■ PROBLEM STATEMENT ■
Could you return the lines below exactly, from the first line up to and including the line that holds "Español (636, 49)"?

(Stored data entries)
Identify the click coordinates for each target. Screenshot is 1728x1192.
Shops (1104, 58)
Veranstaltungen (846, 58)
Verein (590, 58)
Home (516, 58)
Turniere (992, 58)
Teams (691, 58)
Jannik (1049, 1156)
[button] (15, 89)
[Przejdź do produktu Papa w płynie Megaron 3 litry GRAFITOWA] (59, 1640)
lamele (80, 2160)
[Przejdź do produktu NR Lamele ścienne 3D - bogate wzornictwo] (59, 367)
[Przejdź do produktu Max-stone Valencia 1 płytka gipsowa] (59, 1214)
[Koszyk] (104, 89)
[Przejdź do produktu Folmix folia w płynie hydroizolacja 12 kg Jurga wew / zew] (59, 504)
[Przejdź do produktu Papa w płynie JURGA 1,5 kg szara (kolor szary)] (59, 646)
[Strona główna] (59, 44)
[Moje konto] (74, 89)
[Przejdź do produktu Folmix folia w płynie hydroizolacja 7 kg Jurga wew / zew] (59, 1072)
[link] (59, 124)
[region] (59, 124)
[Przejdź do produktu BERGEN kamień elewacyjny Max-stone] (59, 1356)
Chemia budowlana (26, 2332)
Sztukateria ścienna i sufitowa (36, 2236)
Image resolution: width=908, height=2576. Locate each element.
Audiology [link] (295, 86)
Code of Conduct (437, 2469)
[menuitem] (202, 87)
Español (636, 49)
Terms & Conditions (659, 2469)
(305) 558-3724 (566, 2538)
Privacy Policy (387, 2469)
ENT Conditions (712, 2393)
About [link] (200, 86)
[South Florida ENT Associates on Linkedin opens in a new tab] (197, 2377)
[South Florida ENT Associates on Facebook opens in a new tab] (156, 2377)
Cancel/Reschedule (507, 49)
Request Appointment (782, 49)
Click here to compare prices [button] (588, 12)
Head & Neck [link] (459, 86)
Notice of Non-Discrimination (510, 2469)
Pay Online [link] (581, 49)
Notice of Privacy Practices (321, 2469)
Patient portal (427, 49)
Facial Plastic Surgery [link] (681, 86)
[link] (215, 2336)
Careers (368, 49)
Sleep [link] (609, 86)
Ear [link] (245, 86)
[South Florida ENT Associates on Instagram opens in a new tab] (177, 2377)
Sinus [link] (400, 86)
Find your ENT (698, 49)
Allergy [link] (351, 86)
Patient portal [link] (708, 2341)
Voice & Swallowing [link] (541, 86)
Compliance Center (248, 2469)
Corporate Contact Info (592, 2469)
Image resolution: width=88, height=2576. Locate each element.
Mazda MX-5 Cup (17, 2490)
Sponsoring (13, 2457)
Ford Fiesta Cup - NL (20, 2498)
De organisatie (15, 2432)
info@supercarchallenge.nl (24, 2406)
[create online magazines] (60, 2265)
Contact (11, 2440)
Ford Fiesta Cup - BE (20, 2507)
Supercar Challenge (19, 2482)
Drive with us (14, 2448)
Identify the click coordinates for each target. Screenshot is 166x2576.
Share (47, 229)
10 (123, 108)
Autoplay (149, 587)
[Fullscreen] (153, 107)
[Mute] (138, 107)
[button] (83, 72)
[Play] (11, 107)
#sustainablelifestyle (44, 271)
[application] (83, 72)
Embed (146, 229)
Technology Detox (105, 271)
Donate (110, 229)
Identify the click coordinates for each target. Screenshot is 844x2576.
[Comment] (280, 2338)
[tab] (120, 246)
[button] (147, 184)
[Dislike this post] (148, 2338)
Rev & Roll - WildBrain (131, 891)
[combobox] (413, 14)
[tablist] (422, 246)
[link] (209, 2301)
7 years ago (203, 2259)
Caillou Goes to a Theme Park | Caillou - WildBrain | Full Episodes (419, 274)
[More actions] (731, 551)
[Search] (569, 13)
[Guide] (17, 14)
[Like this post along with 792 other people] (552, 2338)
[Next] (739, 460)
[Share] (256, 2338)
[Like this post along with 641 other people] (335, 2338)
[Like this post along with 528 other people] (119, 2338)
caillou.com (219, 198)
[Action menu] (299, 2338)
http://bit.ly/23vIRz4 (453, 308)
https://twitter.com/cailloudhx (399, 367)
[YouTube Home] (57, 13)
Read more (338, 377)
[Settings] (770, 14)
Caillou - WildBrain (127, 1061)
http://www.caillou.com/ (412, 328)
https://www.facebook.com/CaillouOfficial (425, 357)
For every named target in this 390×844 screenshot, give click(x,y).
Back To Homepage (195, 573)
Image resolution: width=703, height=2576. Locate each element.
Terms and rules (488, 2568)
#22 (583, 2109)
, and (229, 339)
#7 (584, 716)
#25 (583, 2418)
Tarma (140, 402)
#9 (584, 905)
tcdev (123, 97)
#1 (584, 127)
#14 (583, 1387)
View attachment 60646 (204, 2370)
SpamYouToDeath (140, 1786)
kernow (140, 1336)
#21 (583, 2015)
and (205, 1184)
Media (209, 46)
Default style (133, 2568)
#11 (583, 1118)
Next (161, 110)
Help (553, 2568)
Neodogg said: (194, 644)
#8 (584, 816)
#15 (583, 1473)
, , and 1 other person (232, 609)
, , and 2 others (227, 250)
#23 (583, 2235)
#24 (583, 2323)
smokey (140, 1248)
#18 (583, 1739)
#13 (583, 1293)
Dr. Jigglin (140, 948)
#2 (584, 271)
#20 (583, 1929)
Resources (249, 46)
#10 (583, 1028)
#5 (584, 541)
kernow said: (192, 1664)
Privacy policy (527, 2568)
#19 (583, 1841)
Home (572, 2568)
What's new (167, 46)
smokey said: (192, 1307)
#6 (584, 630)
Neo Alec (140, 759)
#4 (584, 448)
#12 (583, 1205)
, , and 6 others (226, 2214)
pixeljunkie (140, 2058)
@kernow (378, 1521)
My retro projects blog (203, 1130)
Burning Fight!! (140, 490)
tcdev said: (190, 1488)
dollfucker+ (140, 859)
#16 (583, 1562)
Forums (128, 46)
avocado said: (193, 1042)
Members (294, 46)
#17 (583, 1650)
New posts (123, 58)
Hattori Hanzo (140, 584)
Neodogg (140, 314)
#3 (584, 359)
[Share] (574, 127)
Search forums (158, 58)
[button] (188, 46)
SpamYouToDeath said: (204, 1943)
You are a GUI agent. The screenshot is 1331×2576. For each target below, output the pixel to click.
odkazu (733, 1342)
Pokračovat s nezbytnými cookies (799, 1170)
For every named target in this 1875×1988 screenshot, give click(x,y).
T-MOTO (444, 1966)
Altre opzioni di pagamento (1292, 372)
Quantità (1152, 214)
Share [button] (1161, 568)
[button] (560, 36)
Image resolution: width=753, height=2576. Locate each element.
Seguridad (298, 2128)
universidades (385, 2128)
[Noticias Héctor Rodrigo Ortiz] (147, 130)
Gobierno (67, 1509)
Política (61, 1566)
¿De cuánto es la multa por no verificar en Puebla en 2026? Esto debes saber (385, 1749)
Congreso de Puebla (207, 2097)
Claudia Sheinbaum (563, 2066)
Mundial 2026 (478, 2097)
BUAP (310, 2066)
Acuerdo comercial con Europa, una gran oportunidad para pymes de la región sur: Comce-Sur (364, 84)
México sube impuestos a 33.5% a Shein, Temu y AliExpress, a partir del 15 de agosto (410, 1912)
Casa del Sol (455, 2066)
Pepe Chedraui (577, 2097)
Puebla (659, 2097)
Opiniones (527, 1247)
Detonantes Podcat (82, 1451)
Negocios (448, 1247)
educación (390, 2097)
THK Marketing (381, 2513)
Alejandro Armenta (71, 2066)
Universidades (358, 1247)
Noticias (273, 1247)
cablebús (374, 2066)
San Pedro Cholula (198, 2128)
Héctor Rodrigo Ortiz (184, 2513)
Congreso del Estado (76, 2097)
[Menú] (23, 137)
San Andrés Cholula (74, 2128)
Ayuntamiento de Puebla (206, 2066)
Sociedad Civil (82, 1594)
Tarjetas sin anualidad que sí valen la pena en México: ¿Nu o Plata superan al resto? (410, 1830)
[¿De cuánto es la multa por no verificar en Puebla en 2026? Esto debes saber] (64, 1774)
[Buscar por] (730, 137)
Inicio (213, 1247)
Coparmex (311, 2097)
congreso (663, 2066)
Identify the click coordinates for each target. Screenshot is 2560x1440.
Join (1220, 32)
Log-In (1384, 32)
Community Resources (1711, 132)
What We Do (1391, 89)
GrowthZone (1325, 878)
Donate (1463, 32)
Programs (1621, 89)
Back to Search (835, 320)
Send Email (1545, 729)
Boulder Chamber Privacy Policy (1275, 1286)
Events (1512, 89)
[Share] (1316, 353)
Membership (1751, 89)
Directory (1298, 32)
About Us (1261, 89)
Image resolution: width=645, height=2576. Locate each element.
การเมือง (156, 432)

■ SOLUTION TO THIS PROBLEM ■
Identify the click coordinates for each target. Screenshot is 1728x1192.
Shops (1104, 58)
Veranstaltungen (846, 58)
Verein (590, 58)
Home (516, 58)
Turniere (992, 58)
Teams (691, 58)
Jannik (1049, 1156)
[button] (15, 89)
[Przejdź do produktu Papa w płynie Megaron 3 litry GRAFITOWA] (59, 1640)
lamele (80, 2160)
[Przejdź do produktu NR Lamele ścienne 3D - bogate wzornictwo] (59, 367)
[Przejdź do produktu Max-stone Valencia 1 płytka gipsowa] (59, 1214)
[Koszyk] (104, 89)
[Przejdź do produktu Folmix folia w płynie hydroizolacja 12 kg Jurga wew / zew] (59, 504)
[Przejdź do produktu Papa w płynie JURGA 1,5 kg szara (kolor szary)] (59, 646)
[Strona główna] (59, 44)
[Moje konto] (74, 89)
[Przejdź do produktu Folmix folia w płynie hydroizolacja 7 kg Jurga wew / zew] (59, 1072)
[link] (59, 124)
[region] (59, 124)
[Przejdź do produktu BERGEN kamień elewacyjny Max-stone] (59, 1356)
Chemia budowlana (26, 2332)
Sztukateria ścienna i sufitowa (36, 2236)
Image resolution: width=908, height=2576. Locate each element.
Audiology [link] (295, 86)
Code of Conduct (437, 2469)
[menuitem] (202, 87)
Español (636, 49)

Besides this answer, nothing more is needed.